Work order: For the records that follow, give the number of lines containing the word "computer", with no added text.

Data to examine:
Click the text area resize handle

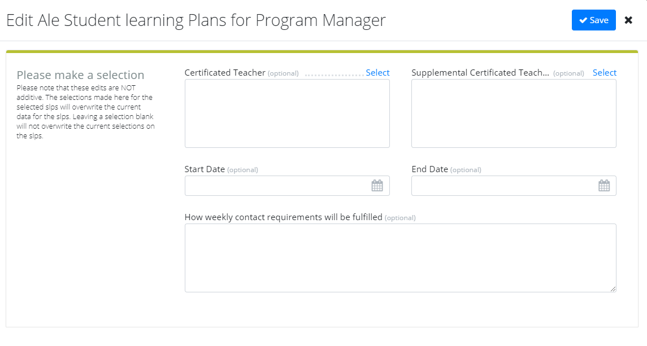pos(613,289)
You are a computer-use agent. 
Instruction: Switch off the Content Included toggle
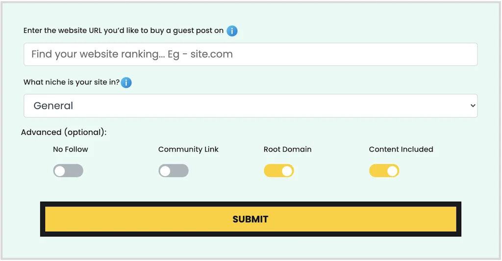pyautogui.click(x=384, y=171)
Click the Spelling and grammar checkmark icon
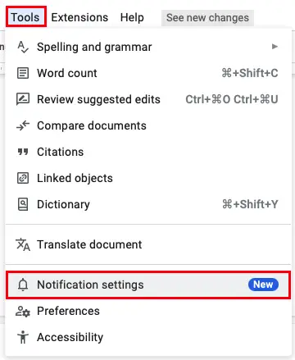Image resolution: width=295 pixels, height=360 pixels. [x=23, y=47]
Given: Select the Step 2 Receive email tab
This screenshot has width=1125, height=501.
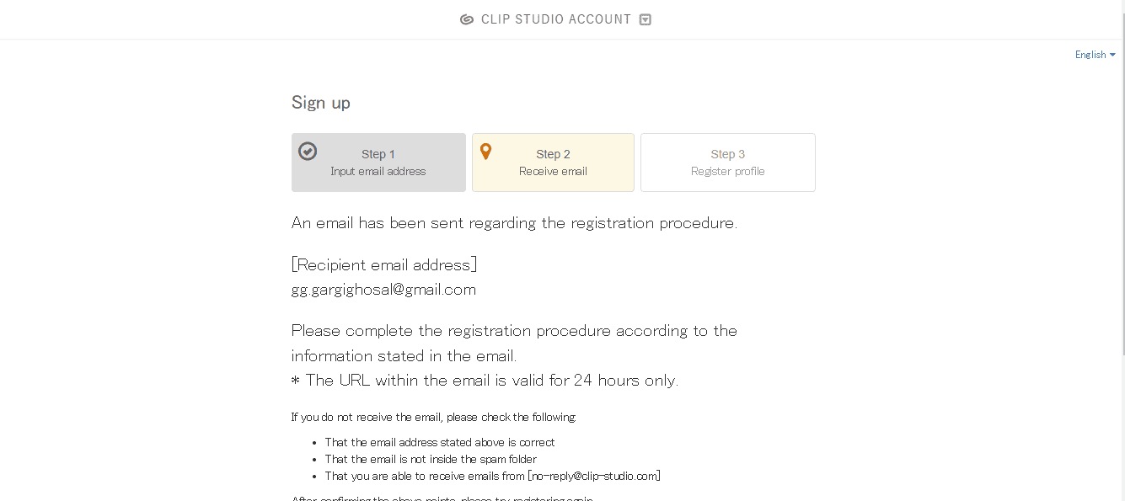Looking at the screenshot, I should click(x=553, y=163).
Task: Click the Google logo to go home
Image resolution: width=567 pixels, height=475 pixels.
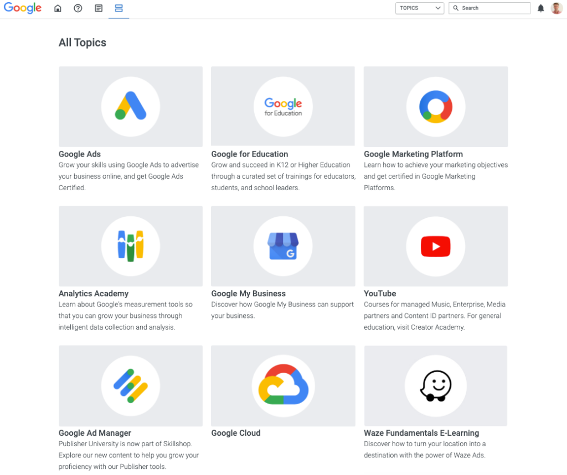Action: click(22, 8)
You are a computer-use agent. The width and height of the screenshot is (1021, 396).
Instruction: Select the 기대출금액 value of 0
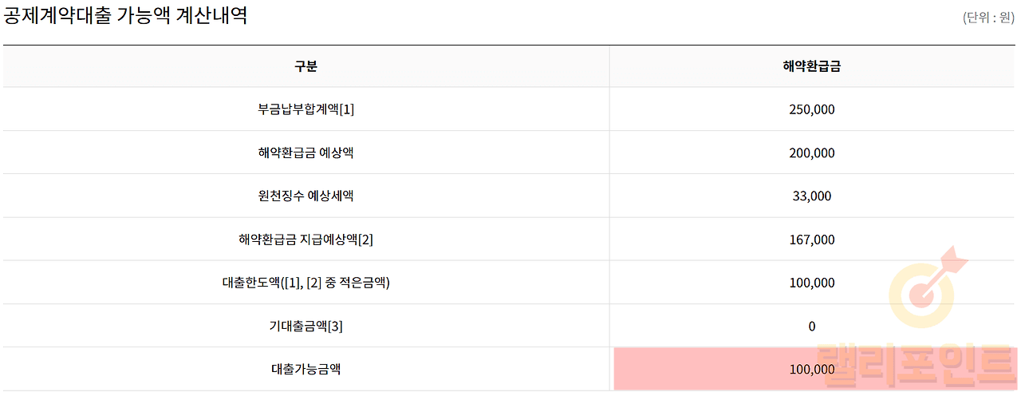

Answer to this task: 2